Abstract

Scenario studies simulate the whole fuel cycle over a period of time, from extraction of natural resources to geological storage. Through the comparison of different reactor fleet evolutions and fuel management options, they constitute a decision-making support. Consequently uncertainty propagation studies, which are necessary to assess the robustness of the studies, are strategic. Among numerous types of physical model in scenario computation that generate uncertainty, the equivalence models, built for calculating fresh fuel enrichment (for instance plutonium content in PWR MOX) so as to be representative of nominal fuel behavior, are very important. The equivalence condition is generally formulated in terms of end-of-cycle mean core reactivity. As this results from a physical computation, it is therefore associated with an uncertainty. A state-of-the-art of equivalence models is exposed and discussed. It is shown that the existing equivalent models implemented in scenario codes, such as COSI6, are not suited to uncertainty propagation computation, for the following reasons: (i) existing analytical models neglect irradiation, which has a strong impact on the result and its uncertainty; (ii) current black-box models are not suited to cross-section perturbations management; and (iii) models based on transport and depletion codes are too time-consuming for stochastic uncertainty propagation. A new type of equivalence model based on Artificial Neural Networks (ANN) has been developed, constructed with data calculated with neutron transport and depletion codes.

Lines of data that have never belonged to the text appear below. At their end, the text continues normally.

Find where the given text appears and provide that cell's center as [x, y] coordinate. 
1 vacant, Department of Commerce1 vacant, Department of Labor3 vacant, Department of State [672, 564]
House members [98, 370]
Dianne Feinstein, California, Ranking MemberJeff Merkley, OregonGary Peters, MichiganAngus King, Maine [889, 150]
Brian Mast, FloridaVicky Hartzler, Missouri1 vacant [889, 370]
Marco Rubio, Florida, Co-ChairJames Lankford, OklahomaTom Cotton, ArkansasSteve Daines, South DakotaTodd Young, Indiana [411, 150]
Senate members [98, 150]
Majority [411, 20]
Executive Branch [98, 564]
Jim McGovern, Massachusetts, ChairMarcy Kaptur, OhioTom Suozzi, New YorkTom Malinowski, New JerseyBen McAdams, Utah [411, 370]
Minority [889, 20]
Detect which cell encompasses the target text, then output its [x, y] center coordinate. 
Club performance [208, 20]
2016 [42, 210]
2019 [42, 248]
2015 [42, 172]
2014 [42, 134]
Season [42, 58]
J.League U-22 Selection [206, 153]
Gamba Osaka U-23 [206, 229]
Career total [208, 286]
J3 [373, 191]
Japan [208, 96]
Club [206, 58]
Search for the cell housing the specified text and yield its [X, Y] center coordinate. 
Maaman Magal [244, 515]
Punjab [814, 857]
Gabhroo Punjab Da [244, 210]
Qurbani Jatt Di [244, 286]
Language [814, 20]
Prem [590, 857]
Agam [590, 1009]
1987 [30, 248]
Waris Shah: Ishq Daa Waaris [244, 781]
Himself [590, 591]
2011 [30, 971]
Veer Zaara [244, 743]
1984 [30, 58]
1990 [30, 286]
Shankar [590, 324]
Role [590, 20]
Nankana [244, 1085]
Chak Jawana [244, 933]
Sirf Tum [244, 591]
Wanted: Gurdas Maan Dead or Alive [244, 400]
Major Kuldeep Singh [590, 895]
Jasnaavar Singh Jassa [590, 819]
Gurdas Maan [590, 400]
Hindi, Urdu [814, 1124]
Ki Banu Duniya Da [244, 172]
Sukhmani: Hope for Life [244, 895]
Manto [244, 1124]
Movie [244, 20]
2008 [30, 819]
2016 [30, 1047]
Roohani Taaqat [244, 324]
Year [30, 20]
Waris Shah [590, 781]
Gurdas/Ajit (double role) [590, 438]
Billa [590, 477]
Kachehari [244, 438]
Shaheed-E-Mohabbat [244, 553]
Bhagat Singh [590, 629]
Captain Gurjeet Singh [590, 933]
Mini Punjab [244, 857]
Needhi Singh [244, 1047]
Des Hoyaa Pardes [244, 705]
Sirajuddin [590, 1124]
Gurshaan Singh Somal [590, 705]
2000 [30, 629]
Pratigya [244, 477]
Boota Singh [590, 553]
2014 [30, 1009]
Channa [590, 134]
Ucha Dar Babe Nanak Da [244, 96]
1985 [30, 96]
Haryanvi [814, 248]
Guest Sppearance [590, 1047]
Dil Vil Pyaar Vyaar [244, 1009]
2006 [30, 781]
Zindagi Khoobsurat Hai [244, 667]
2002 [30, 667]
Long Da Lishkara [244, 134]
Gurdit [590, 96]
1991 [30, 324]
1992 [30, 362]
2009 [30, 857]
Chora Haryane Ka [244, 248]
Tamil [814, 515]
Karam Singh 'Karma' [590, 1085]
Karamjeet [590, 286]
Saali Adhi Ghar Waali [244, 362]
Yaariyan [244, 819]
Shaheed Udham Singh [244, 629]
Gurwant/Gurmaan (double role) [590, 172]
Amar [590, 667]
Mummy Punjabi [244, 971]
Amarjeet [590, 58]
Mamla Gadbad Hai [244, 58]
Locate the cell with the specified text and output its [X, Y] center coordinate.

The model inputs are the fresh fuel isotopy, the irradiation parameters (burnup, core fractionation, etc.), cross-sections perturbations and the equivalence criterion (for instance the core target reactivity in pcm at the end of the irradiation cycle). The model output is the fresh fuel content such that target reactivity is reached at the end of the irradiation cycle. Those models are built and then tested on databases calculated with APOLLO2 (for thermal spectra) and ERANOS (for fast spectra) reference deterministic transport codes. A short preliminary uncertainty propagation and ranking study is then performed for each equivalence models.